By any reasonable judgement, the month of March 2002 was a particularly horrific episode in the long-standing Israeli-Palestinian conflict. During that awful period, there were eight separate suicide attacks by Palestinian Islamic terrorists on Israeli civilians resulting in the deaths of 63 people and many hundreds injured. The final straw was the attack on the Passover Seder in Netanya’s Park Hotel which killed 30 people and injured 140. This attack provoked the Israeli invasion of the leading West Bank cities known as Operation Defensive Shield in an attempt to destroy the terror networks, and stop the carnage.

Yet it was precisely at this point that the international campaign for a boycott of Israel commenced. Two UK academics Steven and Hilary Rose proposed a boycott of all Israeli academics and academic institutions. Their initiative was copied in May 2002 by two Australian academics John Docker and Ghassan Hage, both of whom had a long-time record of hardline criticism of Israel. Their boycott petition, which was signed by 90 Australian academics, was based on the binary opposites of good and bad nations, and made the following key points:

  • While the Palestinians are rightly requested to reign in their extremists, the Israelis have elected their extremists to power’;
  • Israel has perpetrated ugly murder, rampages, systematic crimes of war, and an anachronistic act of colonization in the West Bank and Gaza;
  • Israel is impervious to moral appeals from world leaders;
  • While some academics and intellectuals in Israel oppose the government and some also are involved in cooperative Israeli/Palestinian research projects, the vast majority have either supported the Israeli Army onslaught on the Palestinians, or failed to voice any significant protest against it;
  • As with boycotts against apartheid South Africa, international action is now required to stop the massacres perpetrated against the Palestinian people;
  • We call for a boycott of research and cultural links with Israel. We urge our colleagues not to attend conferences in Israel, to pressure our universities to suspend any existing exchange or linkage arrangements, and to refuse to distribute scholarship and academic position information.

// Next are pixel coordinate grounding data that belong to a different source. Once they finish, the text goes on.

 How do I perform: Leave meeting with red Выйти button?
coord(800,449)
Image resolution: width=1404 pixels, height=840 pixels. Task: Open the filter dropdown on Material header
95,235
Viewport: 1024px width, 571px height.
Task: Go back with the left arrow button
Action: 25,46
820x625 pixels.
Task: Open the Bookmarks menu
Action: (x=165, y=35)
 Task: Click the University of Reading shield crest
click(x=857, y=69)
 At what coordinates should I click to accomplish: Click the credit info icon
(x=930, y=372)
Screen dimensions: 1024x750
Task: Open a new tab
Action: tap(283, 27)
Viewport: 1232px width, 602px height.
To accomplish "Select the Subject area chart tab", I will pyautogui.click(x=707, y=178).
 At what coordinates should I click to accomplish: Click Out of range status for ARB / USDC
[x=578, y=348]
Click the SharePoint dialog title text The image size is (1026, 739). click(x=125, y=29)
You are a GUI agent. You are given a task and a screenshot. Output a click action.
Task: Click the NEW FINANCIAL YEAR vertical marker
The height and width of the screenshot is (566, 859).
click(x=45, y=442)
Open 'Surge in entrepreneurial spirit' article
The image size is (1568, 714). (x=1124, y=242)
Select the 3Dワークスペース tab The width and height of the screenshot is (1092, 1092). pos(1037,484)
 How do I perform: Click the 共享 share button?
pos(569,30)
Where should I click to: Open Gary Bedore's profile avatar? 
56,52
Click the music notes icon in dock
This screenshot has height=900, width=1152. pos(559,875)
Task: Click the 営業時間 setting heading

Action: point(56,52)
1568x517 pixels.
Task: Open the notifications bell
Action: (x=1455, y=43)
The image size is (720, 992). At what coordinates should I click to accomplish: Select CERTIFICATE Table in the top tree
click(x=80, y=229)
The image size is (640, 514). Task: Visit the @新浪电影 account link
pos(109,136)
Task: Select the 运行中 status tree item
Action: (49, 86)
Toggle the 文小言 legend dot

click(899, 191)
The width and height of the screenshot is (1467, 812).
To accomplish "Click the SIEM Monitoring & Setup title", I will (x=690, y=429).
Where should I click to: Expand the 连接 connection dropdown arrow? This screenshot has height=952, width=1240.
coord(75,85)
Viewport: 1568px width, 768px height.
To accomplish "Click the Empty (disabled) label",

Even putting aside the question of whether this petition may have been interpreted as supporting the Palestinian perpetrators of suicide bombings rather than the Israeli victims, the philosophical intent was obvious. The Australian BDS movement did not endorse the national and human rights of both Israelis and Palestinians, and did not seek to promote Israeli-Palestinian peace and reconciliation via a two-state solution. Rather, its sole concern was to stereotype Israeli Jews as an evil oppressor people, and to urge measures that would undermine the basis of their national existence.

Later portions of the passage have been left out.